» Given information
--------------------------------------------------

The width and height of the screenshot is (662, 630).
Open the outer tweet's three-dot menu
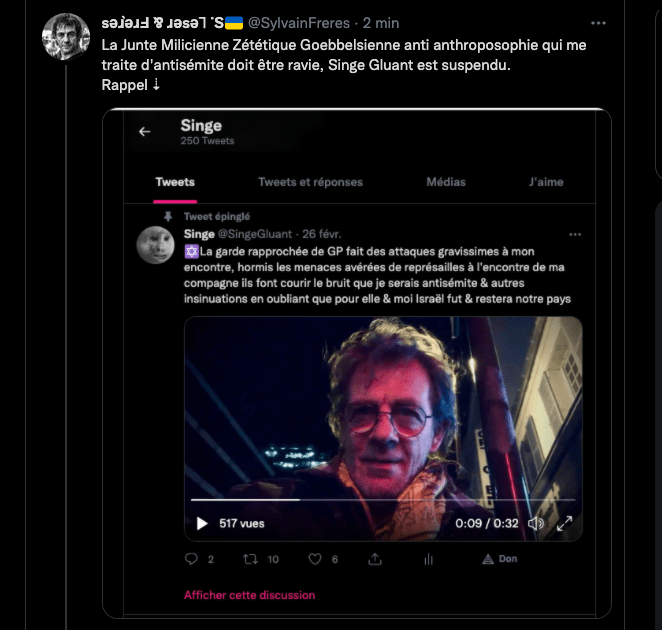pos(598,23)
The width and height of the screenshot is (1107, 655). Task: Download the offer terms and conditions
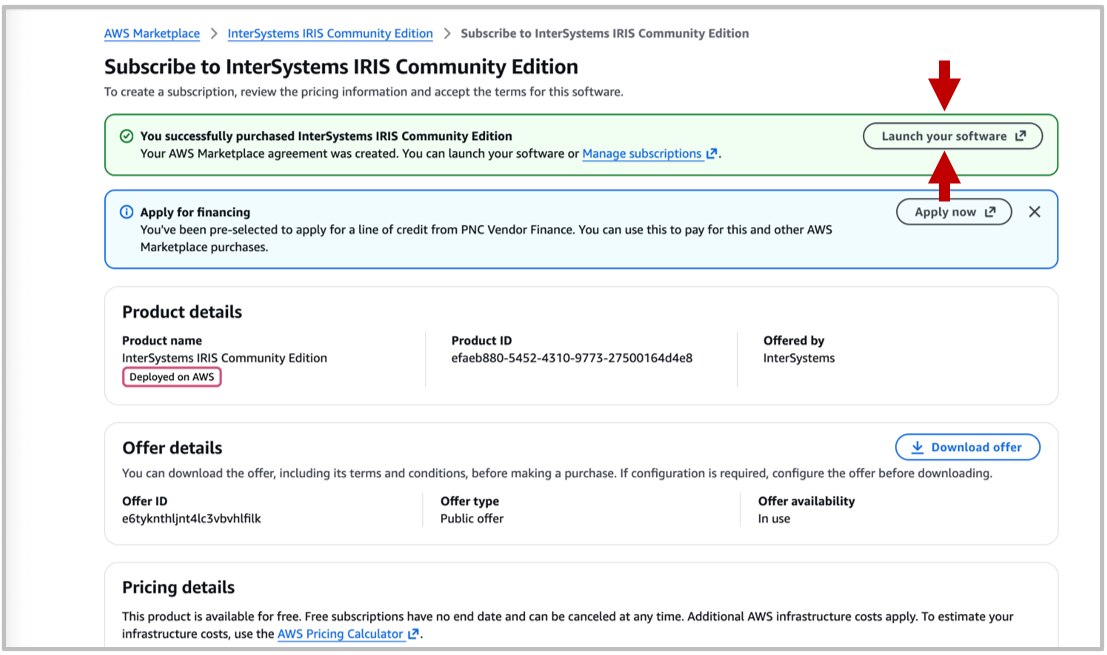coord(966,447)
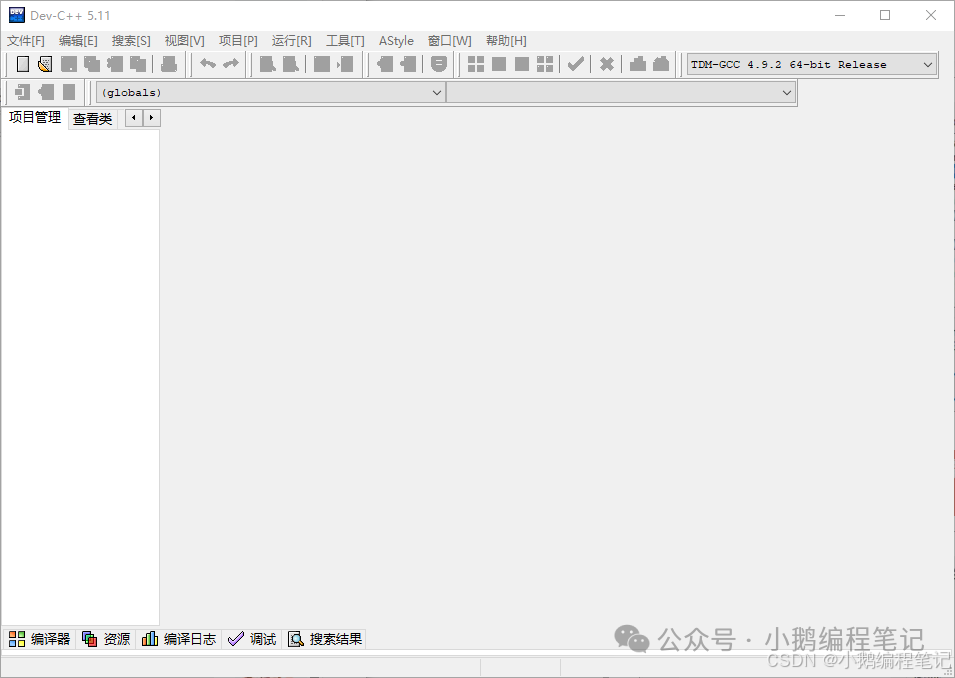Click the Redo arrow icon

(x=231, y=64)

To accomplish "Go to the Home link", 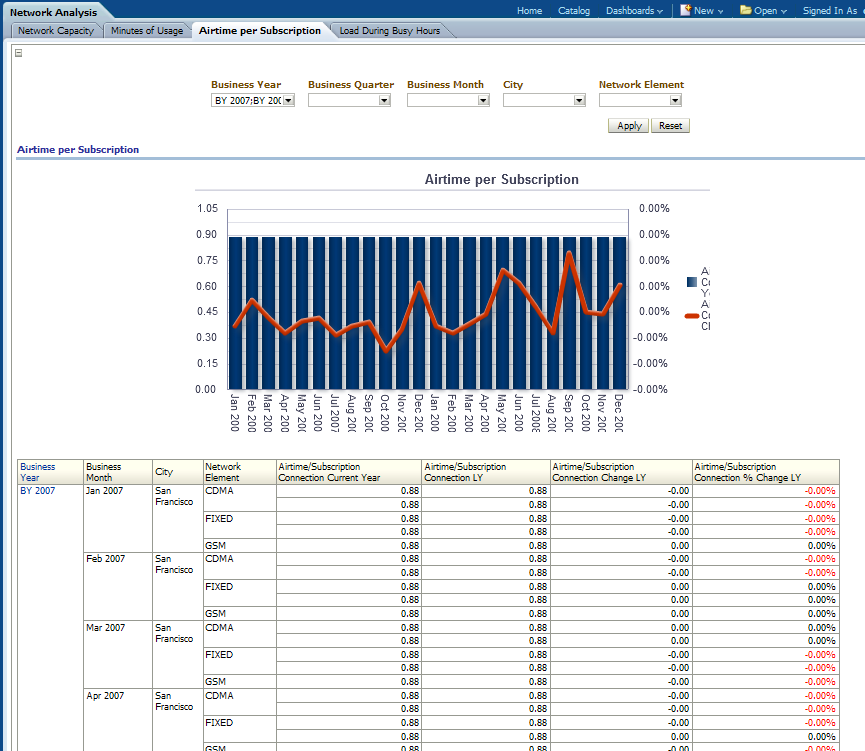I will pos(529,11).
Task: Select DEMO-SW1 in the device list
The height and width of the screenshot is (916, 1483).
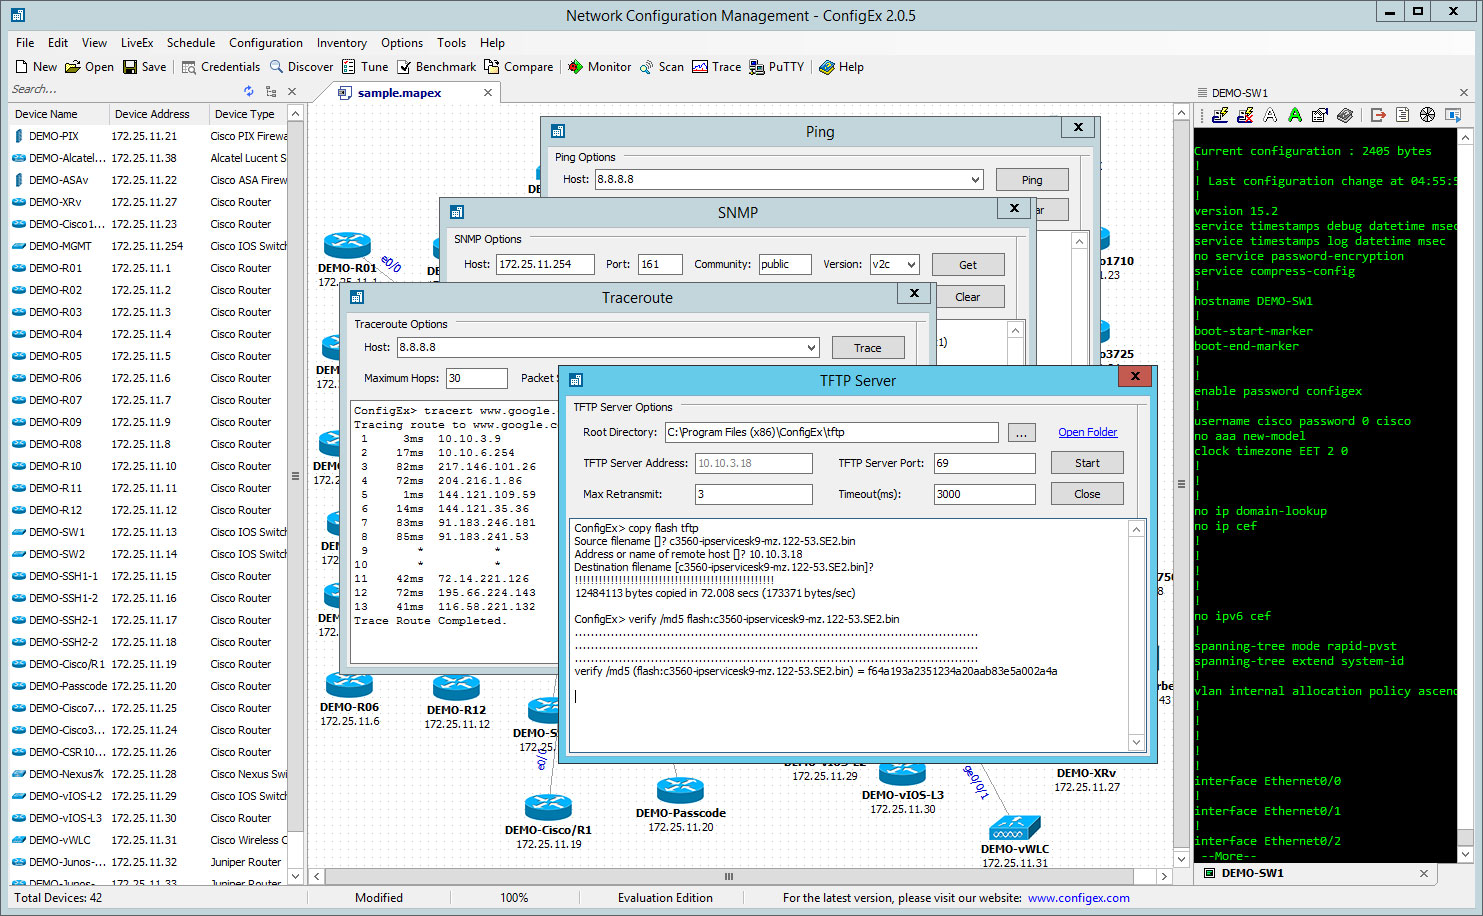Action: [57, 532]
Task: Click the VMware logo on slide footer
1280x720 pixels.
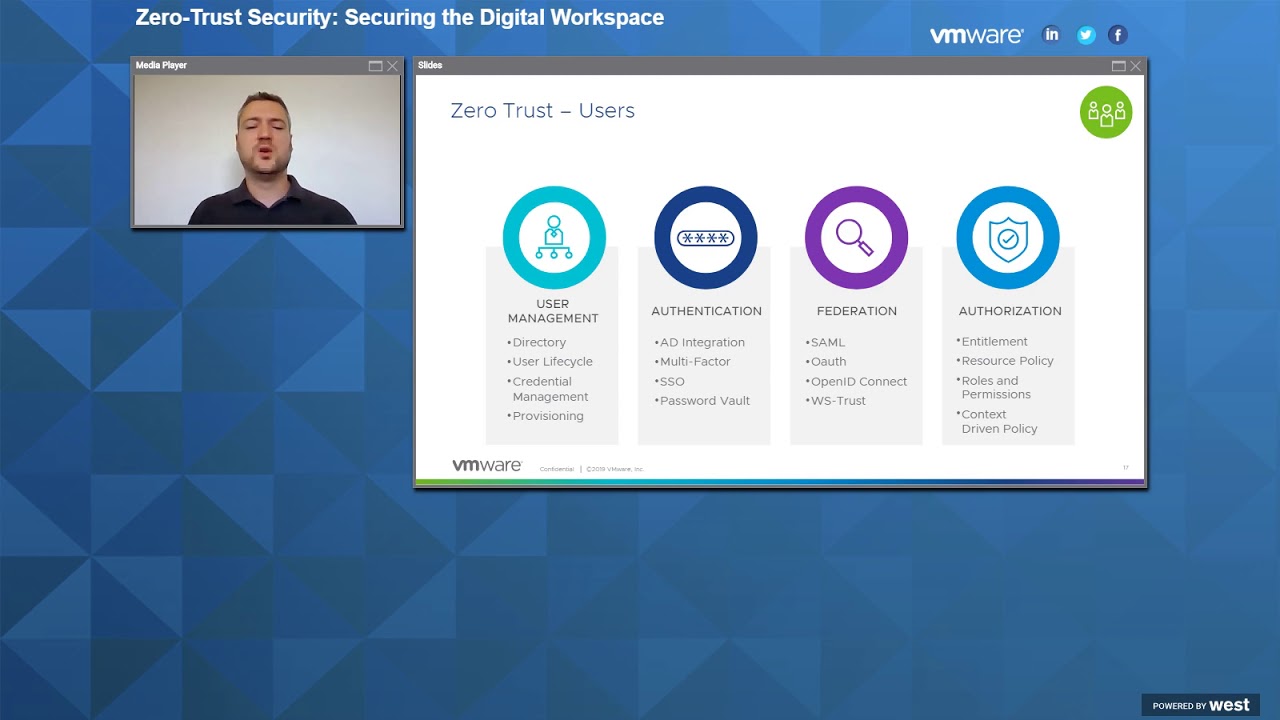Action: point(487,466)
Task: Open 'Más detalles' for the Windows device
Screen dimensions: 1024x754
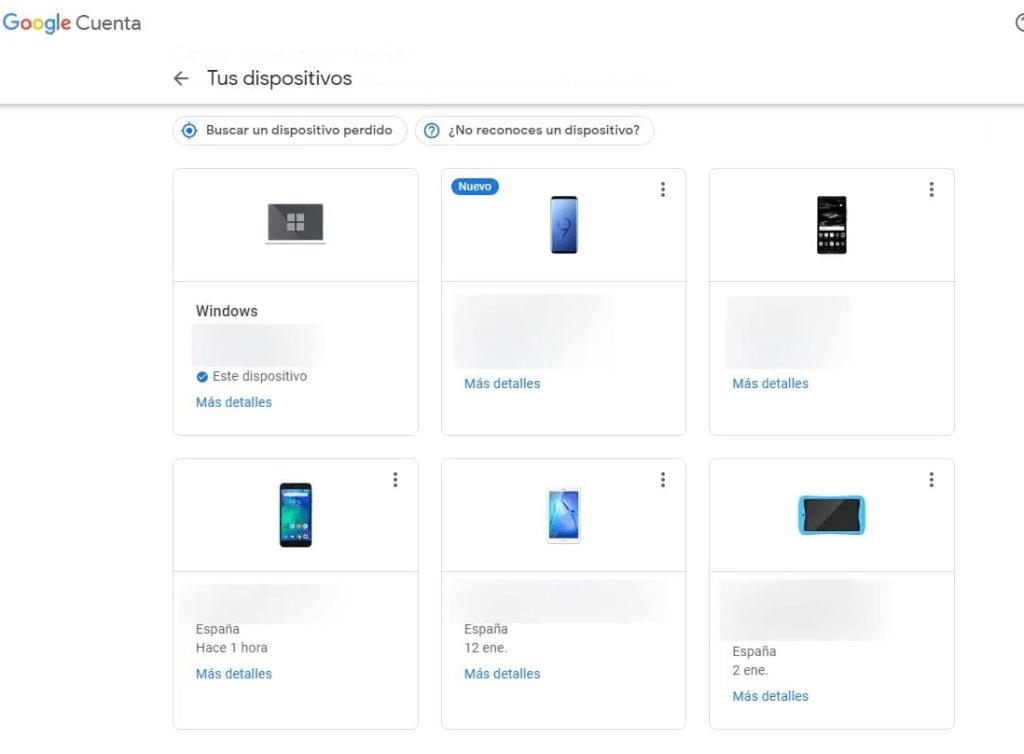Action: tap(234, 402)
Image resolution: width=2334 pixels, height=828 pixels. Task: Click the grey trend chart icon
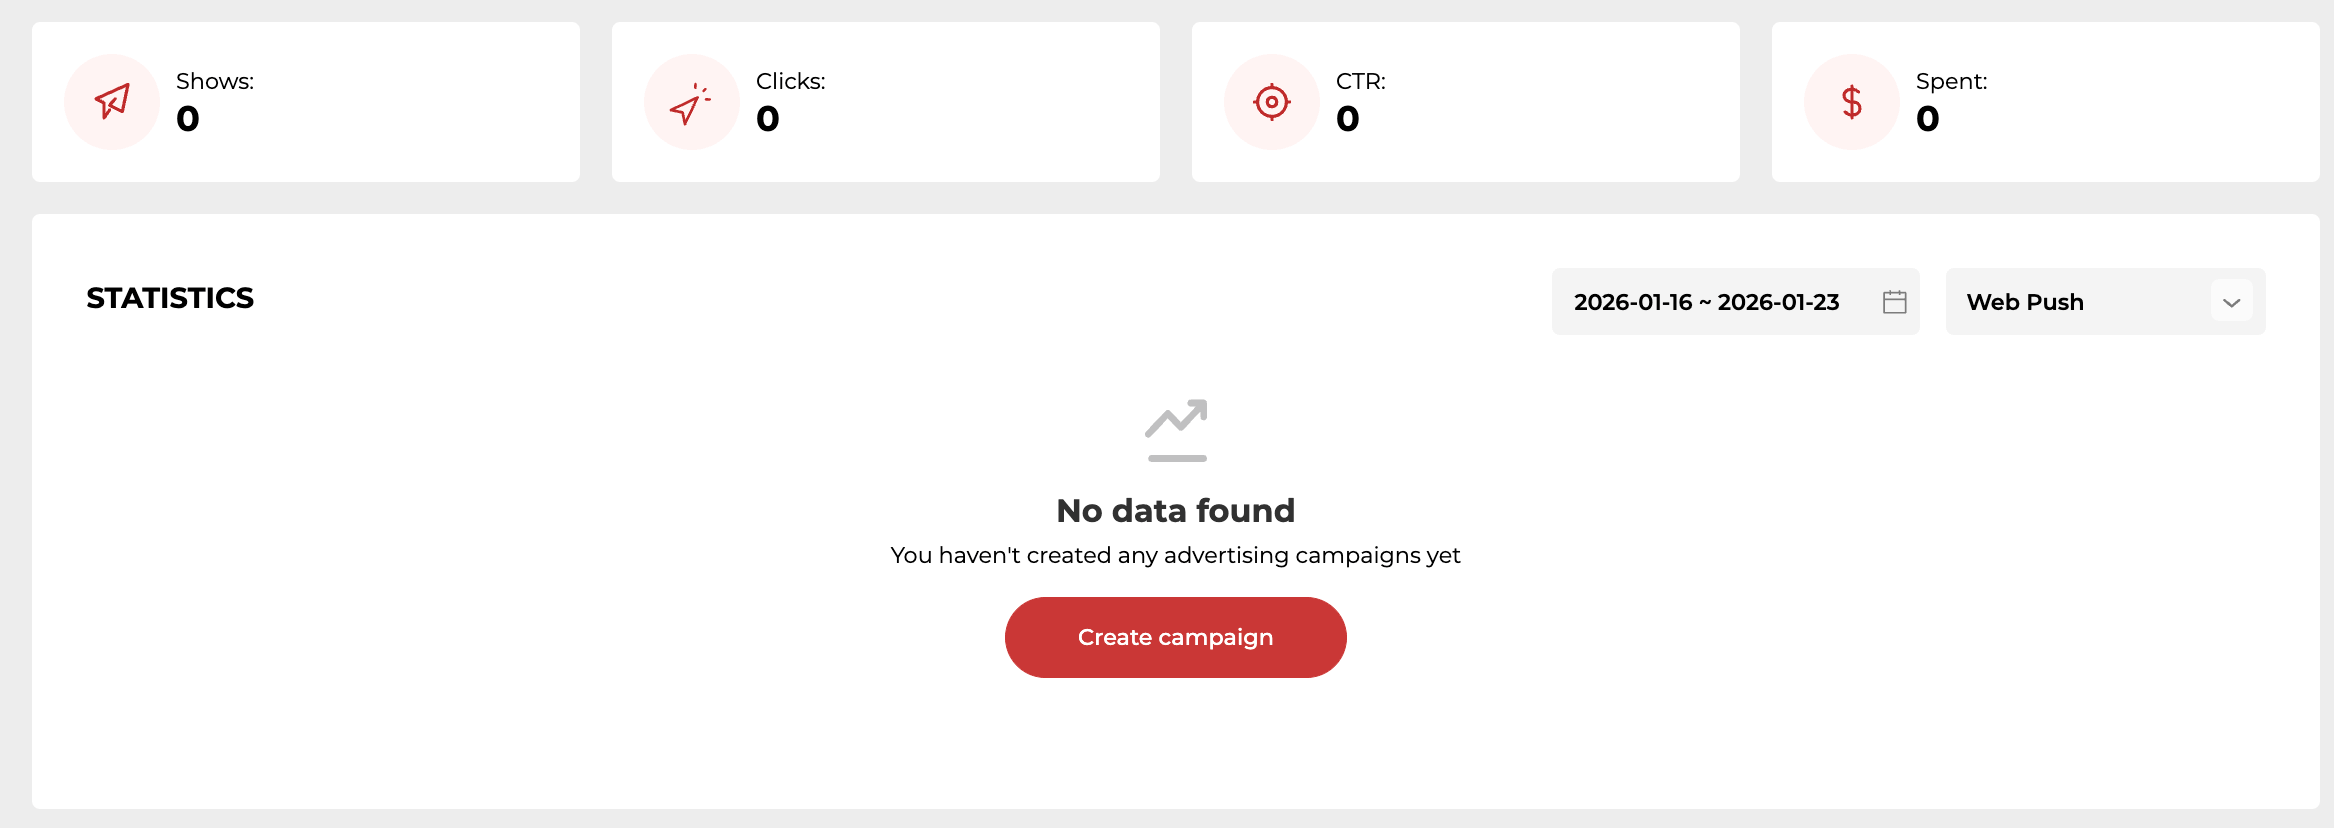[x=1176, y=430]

--------------------------------------------------

» Exercise objective
Copy out whichever lines of the listing contain the word "device".

» Your solution
Task: Select DEMO-SW1 in the device list
Task: Open 'Más detalles' for the Windows device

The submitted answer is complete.